= Messia gens =

The gens Messia was a plebeian family at Rome. The first person of this name to appear in history is Vettius Messius, a Volscian soldier whose courage inspired his comrades in a desperate battle against the Romans in 431 BC. It is not known when the Messii first obtained Roman citizenship. Members of the family appear in the lists of annual magistrates during the final decades of the Republic. In imperial times, some of the Messii achieved the highest offices of the Roman state.

==Members==

- Vettius Messius, (Note: "Vectius" in some manuscripts.) a Volscian warrior of humble origin, who in 431 BC rallied his countrymen against the Roman army under the command of the dictator Aulus Postumius Tubertus.

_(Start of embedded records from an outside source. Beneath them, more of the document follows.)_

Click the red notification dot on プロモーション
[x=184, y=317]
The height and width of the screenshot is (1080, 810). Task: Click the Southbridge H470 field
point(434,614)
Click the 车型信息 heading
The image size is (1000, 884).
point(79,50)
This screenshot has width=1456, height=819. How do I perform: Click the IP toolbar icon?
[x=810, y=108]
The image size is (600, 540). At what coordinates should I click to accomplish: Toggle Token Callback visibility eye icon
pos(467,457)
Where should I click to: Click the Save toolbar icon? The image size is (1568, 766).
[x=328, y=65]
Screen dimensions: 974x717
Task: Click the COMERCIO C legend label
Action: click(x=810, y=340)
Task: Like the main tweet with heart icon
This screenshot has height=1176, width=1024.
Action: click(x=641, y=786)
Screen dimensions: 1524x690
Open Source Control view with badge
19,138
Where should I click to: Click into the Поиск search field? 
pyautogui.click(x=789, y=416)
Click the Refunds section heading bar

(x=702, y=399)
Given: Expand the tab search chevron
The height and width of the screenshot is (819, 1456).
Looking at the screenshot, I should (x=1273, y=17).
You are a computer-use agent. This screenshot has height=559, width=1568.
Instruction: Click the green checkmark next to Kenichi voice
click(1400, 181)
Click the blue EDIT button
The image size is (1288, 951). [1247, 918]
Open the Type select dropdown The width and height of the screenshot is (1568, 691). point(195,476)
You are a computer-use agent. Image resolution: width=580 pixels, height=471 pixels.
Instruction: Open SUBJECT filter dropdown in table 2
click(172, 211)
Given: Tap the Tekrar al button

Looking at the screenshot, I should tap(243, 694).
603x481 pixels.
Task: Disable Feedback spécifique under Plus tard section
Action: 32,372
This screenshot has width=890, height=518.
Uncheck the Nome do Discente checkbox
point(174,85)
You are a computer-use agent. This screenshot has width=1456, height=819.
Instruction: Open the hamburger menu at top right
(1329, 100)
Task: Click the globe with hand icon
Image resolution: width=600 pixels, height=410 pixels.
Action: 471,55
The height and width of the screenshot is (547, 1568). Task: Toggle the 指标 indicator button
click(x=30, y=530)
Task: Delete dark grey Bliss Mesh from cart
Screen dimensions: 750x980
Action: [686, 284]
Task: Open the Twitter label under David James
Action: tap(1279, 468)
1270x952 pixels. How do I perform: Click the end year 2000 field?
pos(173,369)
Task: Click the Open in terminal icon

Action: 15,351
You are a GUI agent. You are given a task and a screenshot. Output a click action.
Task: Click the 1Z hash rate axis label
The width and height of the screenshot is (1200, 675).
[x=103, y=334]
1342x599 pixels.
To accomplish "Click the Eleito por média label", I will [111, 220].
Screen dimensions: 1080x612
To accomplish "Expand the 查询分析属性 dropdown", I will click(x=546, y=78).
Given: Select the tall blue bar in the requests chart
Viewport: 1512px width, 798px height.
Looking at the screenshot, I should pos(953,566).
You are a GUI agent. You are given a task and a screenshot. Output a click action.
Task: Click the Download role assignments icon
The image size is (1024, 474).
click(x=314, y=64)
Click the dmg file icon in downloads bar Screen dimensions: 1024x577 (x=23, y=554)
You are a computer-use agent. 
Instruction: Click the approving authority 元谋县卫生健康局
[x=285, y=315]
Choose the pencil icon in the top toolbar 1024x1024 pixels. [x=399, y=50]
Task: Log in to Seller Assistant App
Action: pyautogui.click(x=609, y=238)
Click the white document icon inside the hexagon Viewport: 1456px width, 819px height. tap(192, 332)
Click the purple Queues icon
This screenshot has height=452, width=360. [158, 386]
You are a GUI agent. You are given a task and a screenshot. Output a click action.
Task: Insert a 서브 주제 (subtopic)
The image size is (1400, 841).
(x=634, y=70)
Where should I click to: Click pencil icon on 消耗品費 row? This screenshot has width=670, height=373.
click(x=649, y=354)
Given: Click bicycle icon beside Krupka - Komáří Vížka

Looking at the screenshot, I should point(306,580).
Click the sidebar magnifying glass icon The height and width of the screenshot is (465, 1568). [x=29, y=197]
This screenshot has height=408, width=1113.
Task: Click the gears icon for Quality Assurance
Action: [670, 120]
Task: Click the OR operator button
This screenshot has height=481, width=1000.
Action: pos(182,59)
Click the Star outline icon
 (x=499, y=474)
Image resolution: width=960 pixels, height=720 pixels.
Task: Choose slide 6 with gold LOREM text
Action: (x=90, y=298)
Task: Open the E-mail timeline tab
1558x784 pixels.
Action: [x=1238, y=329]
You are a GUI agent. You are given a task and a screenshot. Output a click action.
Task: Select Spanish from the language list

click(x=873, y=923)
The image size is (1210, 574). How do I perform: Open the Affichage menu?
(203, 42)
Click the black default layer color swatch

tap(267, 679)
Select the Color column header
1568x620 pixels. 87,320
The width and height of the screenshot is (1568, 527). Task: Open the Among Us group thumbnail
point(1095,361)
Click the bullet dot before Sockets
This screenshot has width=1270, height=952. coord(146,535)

So fiercely did the Volsci fight that the outcome of the battle was in doubt for some time, but the Romans prevailed; the fate of Vettius Messius is unknown.
- Gaius Messius, tribune of the plebs in 57 BC, introduced a bill to recall Cicero from exile, and passed a law granting Gnaeus Pompeius control over the grain supply. He was plebeian aedile in 54, and defended by Cicero in the same year. During the Civil War, he served as one of Caesar's lieutenants in Africa.
- Gaius Messius C. f., a soldier from Berytus, who participated in the Siege of Masada during the First Jewish–Roman War. He might have been a cavalryman serving with the Legio X Fretensis.
- Messius Maximus, a close friend of Pliny the Younger, who addressed a number of letters to him. Messius was an author, whose work Pliny admired, and whose advice he sought upon his own writing.
- Marcus Messius Rusticus, consul suffectus from September to December in AD 114.
- Gaius Messius Quintus Trajanus Decius, emperor from AD 249 to 251.
- Quintus Herennius Etruscus Messius C. f. Decius, better known simply as "Herennius Etruscus", was the son of Decius, and briefly ruled alongside his father until they were both slain in battle, in AD 251.
- Gaius Valens Hostilianus Messius C. f. Quintus, generally believed to have been the son of Decius, (Note: Zosimus says that Decius was succeeded by a second son, whom he does not name; but various inconsistencies in the records of this time have led some historians to suppose that Hostilian was Decius' son-in-law, or perhaps his nephew. For some of the arguments put forth supporting each view, see Tillemont and Eckhel.) succeeded to the empire on the deaths of his father and brother, in AD 251, reigning alongside Trebonianus Gallus. Hostilian died later the same year, either in an epidemic, or betrayed by his colleague.
- Messius Arusianus, (Note: Or "Messus".) a Latin grammarian who flourished at the end of the fourth century.
- Messius Phoebus Severus, consul in AD 470, under the emperor Anthemius, who granted him the rank of Patricius, and appointed him praefectus urbi. He restored parts of the Colosseum, and according to Damascius, Severus and the emperor planned to restore Rome's pagan cults.